On 21 February, over one lakh farmers and agricultural labourers gathered at a rally in Punjab’s Barnala district to pledge unity in the movement against the 2020 farm laws. The rally was organised by the Bharatiya Kisan Union (Ekta Ugrahan) and the Punjab Khet Mazdoor Union, two of the biggest unions that represent the interests of the landless peasants and work in tandem with each other. The BKU (EU) president, Joginder Singh Ugrahan, addressed the crowd and appealed for farm labourers to reach Tikri—a major sit-in against the laws on Delhi’s borders—for a show of strength on 27 and 28 February. But on 28 February, the cadre of the PKMU was absent from Tikri and there was no large gathering of farm labourers. When I called PKMU’s general secretary, Lachhman Singh Sewewala, he said, post the Barnala rally, he told Ugrahan that the labourers could not afford to reach Delhi.
Over the course of the protests, activists and union leaders have repeatedly stressed how the farm laws would impact the predominantly landless farm labourers just as much as the landowning farmers. Historically, the two communities have often been at odds with each other in Punjab due to age-old class and caste dynamics that favour the landowners. Most farm labourers in the state are landless and a significant number of them are from the Scheduled Caste community. By most estimates, the Dalit community forms about 32 per cent of Punjab’s population, but they own only around 3 percent of land. Jat Sikhs, who form about 25 percent of the population, are known to own large swathes of farmland. Yet, despite the calls for landless farm labourers of Punjab to participate in the movement, in six months of reporting on the farmers’ movement, it was evident that they were not as dominant in the protests as farmers.

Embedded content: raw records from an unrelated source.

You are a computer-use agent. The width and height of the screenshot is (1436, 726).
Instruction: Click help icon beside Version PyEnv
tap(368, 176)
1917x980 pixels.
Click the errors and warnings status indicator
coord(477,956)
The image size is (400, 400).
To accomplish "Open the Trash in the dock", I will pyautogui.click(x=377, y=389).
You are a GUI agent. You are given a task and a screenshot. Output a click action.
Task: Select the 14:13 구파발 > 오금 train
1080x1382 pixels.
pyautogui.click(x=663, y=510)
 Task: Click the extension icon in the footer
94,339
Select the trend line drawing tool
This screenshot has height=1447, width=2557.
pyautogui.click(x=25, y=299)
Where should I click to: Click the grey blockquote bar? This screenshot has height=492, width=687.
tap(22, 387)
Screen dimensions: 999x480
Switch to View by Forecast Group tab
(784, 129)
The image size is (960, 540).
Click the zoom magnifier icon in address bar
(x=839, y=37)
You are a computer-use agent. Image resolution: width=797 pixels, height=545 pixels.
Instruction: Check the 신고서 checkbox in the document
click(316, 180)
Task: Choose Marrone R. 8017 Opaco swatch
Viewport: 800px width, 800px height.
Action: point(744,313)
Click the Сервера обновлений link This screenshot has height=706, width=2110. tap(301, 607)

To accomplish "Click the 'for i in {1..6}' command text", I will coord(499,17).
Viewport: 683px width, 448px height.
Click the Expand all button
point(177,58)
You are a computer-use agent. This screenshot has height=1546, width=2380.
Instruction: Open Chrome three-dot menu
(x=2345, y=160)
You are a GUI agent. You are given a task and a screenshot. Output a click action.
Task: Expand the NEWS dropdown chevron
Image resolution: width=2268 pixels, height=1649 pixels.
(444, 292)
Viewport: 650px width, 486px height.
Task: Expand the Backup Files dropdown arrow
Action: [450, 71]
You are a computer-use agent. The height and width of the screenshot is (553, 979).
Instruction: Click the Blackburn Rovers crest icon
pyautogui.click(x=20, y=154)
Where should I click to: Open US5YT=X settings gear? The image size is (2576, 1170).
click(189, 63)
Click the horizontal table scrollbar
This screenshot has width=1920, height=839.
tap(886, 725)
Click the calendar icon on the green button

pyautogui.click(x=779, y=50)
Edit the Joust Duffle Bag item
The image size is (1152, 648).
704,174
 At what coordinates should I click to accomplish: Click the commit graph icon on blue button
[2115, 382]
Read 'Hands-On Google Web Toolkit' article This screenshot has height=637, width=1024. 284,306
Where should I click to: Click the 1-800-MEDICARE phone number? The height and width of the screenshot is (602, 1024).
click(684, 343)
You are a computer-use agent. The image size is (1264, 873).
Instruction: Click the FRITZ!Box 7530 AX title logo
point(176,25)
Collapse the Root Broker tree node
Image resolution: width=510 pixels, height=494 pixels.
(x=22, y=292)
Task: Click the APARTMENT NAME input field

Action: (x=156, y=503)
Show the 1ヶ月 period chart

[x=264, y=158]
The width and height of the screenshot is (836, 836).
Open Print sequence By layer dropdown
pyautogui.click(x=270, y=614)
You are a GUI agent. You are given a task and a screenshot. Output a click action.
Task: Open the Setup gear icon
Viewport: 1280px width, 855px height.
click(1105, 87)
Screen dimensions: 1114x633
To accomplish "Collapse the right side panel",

I travelled across the Malwa region—which accounts for more than half of Punjab’s area and spans the southern half of the state—to understand the issues that landless labourers face. While some of them lacked an understanding of the farm laws and how the legislation would impact them, some others were unable to participate in the farmers’ protests even though they wanted to. Many of them said that they could not afford to participate in the protests due to the precarious nature of their livelihood and faced issues such as difficulties in availing benefits of the public-distribution system. Activists on the ground also said that while the protests highlighted a host of issues concerning the farming community—such as farmers suicides—the unions leading it did not put a spotlight on the troubles of the landless labourers. In fact, there is no labour union involved in the decision-making process regarding the protests. Sewewala, as well as other activists, emphasised that the onus was on the landowning farmers as well as the farmers’ unions to reach out to the labourers.
In the first week of March, I met around two dozen women carrying shovels to clear wild bushes along a small irrigation canal at Khunde Halal, a village in Muktsar district. Almost none of them understood the new farm laws and were more focussed on their day-to-day difficulties. The chief among their issues was payments under Mahatma Gandhi National Rural Employment Guarantee Act, 2005, scheme. “We have not got any money for the work under NREGA for the past several months,” Bhajan Kaur, a woman in her mid-sixties, told me.